3.8 Reply to the Supreme Court
Our task has been to reply to the Supreme Court on their judgment in the appeal of Robert Swain.
Remember, Robert Swain appealed his death sentence, for rape, on the basis that the jury selection was biased against black people.
His trial had a jury pool, of 100, from which the jury had to be selected. That jury pool should have been representative of the local population.
The jury pool had 8 black people, but the local population was 26% black.
If the jury pool had been representative, we would expect about 26 of 100 people to be black. Our question is what we mean by about 26 of 100.
The Supreme Court thought that the difference between expected (26) and actual (8) was small. But was it? Does 8 of 100 fit somewhere in our description of about 26 of 100?

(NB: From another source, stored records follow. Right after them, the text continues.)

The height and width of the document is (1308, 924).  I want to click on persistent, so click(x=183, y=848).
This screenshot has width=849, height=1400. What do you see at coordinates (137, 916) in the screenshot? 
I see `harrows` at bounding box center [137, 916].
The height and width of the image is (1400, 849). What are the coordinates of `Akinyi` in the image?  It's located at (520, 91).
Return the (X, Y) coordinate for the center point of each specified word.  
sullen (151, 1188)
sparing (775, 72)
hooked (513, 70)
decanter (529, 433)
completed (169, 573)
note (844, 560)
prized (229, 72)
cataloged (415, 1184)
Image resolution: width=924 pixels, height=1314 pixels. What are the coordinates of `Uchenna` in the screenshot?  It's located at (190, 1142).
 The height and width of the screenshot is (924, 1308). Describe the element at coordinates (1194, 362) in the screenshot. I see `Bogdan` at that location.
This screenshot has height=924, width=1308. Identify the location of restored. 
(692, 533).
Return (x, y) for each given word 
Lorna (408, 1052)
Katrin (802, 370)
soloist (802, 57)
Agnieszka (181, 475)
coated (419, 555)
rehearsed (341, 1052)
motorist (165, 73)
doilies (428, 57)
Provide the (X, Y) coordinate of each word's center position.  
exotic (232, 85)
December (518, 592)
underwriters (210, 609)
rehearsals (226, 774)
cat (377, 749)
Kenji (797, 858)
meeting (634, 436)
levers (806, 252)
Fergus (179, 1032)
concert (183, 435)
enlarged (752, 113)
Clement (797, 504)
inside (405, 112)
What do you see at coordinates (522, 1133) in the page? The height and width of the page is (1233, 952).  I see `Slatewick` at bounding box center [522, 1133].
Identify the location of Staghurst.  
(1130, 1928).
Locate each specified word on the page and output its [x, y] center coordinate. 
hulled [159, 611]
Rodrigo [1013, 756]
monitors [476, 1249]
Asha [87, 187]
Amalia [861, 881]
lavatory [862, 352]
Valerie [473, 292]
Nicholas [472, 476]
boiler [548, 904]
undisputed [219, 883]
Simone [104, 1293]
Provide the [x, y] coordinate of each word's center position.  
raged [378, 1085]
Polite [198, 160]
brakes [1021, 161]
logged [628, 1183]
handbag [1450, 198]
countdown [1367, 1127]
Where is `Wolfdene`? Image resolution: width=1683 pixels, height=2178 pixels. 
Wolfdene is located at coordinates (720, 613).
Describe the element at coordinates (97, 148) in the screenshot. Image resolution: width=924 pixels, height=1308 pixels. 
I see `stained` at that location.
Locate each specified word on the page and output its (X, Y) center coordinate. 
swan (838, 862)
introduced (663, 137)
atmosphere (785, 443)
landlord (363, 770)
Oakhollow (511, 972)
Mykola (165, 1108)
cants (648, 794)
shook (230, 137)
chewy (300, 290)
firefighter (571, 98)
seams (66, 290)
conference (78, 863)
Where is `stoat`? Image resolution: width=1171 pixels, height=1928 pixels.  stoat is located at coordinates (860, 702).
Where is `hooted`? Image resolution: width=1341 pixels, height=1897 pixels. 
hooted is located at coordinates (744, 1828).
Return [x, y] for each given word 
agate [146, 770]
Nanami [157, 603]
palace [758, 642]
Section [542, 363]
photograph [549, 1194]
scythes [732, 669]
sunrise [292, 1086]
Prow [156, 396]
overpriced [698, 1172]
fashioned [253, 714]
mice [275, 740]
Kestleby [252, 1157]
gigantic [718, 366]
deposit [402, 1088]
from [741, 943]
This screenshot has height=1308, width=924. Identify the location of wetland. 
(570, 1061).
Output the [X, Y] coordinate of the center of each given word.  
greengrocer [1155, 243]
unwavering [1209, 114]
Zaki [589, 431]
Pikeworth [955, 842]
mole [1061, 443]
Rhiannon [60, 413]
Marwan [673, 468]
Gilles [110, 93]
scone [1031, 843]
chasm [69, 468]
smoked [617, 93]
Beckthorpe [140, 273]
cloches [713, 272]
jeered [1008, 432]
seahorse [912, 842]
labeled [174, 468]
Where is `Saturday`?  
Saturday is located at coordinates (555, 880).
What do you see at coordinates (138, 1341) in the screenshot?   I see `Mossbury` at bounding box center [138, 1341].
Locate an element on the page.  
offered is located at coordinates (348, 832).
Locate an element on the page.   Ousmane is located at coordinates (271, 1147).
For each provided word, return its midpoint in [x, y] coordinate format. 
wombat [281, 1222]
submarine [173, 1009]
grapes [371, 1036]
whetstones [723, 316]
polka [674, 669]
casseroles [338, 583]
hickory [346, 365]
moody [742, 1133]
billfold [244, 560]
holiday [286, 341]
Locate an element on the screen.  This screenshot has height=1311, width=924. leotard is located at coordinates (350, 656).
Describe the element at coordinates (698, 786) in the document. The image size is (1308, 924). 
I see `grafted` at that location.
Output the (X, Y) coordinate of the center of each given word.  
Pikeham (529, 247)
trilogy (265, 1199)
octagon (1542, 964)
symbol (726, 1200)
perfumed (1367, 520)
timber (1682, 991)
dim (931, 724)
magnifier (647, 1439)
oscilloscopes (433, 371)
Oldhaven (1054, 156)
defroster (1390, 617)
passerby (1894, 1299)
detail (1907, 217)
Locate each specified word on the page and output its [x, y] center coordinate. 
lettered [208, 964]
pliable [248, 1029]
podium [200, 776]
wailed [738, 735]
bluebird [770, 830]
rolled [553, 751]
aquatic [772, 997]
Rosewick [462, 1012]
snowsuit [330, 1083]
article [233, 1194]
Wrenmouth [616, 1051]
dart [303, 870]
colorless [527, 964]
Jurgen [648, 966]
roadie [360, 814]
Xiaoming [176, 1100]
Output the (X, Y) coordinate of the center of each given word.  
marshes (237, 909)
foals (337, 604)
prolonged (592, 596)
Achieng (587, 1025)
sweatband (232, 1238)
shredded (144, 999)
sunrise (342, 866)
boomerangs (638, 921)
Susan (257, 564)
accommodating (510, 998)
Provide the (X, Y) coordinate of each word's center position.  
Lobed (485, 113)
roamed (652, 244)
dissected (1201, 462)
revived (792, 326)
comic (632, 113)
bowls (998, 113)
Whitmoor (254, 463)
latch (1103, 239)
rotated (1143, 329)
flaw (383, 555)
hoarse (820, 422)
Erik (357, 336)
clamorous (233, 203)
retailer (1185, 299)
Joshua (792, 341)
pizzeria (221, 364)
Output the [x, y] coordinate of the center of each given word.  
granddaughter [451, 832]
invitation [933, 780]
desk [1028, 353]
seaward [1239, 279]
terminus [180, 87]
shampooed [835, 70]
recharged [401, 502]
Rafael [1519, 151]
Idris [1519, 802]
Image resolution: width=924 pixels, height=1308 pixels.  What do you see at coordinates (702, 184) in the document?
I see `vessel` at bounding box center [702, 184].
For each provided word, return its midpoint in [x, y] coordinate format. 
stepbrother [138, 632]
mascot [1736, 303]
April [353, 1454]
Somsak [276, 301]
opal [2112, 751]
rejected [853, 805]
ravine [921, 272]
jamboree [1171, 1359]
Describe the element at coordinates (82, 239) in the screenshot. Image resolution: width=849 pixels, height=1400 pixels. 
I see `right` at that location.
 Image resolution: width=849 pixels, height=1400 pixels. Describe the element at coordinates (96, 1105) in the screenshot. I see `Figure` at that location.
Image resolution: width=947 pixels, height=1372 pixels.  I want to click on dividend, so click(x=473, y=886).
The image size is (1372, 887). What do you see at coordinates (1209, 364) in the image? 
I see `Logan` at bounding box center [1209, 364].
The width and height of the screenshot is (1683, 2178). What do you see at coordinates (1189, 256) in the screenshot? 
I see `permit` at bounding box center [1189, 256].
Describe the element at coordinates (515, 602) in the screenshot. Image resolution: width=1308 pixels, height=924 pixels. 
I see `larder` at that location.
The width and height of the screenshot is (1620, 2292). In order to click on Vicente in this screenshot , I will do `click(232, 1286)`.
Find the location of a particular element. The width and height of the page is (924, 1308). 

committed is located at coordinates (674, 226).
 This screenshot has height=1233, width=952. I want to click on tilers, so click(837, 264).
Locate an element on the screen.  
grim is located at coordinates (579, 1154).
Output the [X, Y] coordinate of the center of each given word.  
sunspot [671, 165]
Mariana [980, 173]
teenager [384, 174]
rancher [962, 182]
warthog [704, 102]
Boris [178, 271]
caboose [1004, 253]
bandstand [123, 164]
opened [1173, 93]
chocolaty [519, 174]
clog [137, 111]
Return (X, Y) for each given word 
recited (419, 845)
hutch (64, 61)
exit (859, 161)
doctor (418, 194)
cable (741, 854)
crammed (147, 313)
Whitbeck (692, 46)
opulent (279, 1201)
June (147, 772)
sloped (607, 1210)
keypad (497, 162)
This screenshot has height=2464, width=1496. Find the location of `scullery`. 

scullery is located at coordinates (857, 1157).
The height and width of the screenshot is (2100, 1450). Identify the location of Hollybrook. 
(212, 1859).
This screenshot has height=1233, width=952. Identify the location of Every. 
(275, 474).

To answer this, we are going to simulate making a jury pool.
Our model is that each juror has been randomly selected from the population. That is, for any one juror, there is a 0.26 probability that they are black.
First we make one jury pool, of 100, to remind ourselves of the task.
Then we make 10 jury pools of 100, to get warmed up.
Finally we make 10000 jury pools, each of 100 members, and see what we get.
# Import the array library
import numpy as np
# Make the floating point numbers print nicely.
# This does not affect the calculations, only the display.
np.set_printoptions(precision=2, suppress=True)
Here is one jury pool, and the number of black people we get in our simulation.
# Make 100 random numbers between 0 and 1
randoms = np.random.uniform(size=100)
# Say values < 0.26 correspond to black jurors.
black_yn = randoms < 0.26
# We now have True for black jurors and False otherwise.
# Count the number of Trues
np.count_nonzero(black_yn)
27
That is one estimate, for the number of black people we can expect, if our model is correct. We can run that a few times to get a range of values. If we run it only a few times, we might be unlucky, and get some results that are not representative. It is safer to run it a huge number of times, to make sure we’ve got an idea of the variation.
We do that, by using a two-dimensional array.
We will start by making 10 jury pools, to get warmed up. Later we will use a much higher number.
# Make an array with 10 rows, and 100 columns.
# Each row corresponds to one jury pool
randoms_2d = np.random.uniform(size=(10, 100))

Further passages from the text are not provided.